Write out the following listing's lines from the one with "At what coordinates should I click to accomplish: Toggle" to the one with "You are a computer-use agent. Screen dimensions: 1516x854", exactly, with both included and no others.

- **DATA FOR PROCESSING**
• • • • •
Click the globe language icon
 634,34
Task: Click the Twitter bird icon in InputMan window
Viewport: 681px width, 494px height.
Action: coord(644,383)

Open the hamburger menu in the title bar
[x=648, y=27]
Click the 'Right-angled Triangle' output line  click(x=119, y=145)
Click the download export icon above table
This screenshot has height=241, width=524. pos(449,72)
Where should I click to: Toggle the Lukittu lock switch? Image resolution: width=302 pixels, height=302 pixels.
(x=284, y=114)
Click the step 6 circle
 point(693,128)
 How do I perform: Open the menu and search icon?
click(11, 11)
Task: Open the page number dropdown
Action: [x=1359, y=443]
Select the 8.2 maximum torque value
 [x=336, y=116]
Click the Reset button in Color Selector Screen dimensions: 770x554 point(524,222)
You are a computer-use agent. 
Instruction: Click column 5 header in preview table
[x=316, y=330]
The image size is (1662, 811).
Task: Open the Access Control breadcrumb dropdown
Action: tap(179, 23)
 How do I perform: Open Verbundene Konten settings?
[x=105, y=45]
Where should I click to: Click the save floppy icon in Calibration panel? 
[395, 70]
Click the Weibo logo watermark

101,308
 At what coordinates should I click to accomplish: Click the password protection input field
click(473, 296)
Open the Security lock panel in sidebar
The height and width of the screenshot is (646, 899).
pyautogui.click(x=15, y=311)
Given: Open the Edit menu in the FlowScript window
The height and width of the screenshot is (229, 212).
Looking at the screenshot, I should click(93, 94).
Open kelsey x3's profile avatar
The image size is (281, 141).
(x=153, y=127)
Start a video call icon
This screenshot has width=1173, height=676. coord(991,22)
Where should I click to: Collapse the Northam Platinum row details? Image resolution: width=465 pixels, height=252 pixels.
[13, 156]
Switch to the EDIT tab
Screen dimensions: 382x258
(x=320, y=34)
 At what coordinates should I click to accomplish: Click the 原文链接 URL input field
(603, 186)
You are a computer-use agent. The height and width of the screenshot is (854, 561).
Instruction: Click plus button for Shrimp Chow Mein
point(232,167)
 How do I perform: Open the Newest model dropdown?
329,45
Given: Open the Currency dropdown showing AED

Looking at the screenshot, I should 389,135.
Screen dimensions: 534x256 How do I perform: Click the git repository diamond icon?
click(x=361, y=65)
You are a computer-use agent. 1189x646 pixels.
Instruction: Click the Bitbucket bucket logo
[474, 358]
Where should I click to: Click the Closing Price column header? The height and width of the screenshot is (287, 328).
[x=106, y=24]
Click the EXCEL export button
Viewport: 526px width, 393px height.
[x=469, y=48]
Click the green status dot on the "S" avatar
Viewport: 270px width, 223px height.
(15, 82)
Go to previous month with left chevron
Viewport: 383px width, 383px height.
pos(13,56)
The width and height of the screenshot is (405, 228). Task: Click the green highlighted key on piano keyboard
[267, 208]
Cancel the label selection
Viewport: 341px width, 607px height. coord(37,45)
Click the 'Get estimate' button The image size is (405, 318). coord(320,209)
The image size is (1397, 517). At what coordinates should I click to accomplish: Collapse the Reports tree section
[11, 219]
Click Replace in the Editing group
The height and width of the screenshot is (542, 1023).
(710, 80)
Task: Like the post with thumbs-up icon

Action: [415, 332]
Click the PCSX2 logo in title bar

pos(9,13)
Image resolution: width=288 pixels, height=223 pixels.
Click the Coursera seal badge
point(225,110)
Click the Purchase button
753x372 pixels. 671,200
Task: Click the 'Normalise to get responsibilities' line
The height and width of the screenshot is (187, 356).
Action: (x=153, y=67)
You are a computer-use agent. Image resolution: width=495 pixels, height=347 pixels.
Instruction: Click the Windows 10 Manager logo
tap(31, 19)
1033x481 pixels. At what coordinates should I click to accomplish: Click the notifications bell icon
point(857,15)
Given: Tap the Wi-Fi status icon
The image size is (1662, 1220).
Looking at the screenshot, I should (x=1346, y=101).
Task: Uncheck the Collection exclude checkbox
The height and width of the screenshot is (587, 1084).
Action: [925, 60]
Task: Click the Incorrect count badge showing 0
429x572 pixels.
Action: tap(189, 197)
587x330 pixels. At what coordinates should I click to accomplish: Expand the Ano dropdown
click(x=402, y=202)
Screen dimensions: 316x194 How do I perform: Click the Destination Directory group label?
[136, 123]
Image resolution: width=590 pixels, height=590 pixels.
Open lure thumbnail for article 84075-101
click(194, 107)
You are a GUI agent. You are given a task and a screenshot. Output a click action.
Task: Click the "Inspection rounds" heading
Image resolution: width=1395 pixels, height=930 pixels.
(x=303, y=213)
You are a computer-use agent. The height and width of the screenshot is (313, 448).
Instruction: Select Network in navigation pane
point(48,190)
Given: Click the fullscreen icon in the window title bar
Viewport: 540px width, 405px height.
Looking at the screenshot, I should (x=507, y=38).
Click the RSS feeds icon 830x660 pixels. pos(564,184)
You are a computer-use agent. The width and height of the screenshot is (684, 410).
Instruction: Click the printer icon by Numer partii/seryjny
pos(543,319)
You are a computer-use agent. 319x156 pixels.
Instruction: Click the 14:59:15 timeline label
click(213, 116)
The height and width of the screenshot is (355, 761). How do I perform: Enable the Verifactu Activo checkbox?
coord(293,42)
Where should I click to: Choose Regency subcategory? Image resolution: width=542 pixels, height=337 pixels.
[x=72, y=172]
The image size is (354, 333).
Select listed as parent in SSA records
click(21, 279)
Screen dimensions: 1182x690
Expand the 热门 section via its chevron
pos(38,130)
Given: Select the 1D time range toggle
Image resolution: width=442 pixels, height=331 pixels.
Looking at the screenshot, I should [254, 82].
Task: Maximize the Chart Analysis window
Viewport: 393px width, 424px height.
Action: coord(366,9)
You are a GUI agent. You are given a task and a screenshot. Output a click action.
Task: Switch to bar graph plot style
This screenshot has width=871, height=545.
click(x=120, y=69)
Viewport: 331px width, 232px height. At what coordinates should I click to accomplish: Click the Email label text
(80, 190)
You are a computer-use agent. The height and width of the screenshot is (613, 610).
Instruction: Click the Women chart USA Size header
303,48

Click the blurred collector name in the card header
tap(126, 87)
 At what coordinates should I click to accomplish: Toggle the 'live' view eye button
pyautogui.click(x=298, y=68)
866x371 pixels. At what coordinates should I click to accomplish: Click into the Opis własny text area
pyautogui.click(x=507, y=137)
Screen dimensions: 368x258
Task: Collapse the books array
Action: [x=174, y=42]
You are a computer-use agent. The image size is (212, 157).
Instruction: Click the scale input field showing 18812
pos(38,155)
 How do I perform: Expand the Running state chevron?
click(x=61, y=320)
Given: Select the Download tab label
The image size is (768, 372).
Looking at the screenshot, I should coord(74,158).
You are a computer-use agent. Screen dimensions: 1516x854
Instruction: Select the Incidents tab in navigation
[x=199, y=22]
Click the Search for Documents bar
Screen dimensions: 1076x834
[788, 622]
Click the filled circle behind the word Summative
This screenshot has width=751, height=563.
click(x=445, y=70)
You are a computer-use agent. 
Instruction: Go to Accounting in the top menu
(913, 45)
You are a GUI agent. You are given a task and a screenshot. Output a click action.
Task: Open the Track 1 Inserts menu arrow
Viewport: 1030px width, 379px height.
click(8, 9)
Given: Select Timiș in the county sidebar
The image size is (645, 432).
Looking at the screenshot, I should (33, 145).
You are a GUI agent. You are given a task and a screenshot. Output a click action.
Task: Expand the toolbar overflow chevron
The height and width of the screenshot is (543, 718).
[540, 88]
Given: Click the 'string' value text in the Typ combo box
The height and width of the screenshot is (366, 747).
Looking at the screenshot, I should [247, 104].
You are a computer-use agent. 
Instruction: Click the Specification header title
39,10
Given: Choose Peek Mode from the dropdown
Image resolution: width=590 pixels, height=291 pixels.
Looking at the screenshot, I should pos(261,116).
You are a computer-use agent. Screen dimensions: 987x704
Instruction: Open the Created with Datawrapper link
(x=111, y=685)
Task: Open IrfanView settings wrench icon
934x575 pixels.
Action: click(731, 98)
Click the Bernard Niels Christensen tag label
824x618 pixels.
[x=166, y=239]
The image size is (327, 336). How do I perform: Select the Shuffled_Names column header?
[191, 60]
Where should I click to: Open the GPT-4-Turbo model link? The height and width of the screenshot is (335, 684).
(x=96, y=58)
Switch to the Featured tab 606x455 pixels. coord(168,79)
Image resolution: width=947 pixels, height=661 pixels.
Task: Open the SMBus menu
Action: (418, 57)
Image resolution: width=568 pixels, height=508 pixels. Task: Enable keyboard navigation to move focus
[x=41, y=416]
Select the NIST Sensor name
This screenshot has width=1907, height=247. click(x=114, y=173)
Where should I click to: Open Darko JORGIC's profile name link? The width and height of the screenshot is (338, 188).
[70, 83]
• • • • •
- **TASK SOLUTION**
 At what coordinates should I click to accomplish: Toggle the 'live' view eye button
pyautogui.click(x=298, y=68)
866x371 pixels. At what coordinates should I click to accomplish: Click into the Opis własny text area
pyautogui.click(x=507, y=137)
Screen dimensions: 368x258
Task: Collapse the books array
Action: [x=174, y=42]
You are a computer-use agent. The image size is (212, 157).
Instruction: Click the scale input field showing 18812
pos(38,155)
 How do I perform: Expand the Running state chevron?
click(x=61, y=320)
Given: Select the Download tab label
The image size is (768, 372).
Looking at the screenshot, I should coord(74,158).
You are a computer-use agent. Screen dimensions: 1516x854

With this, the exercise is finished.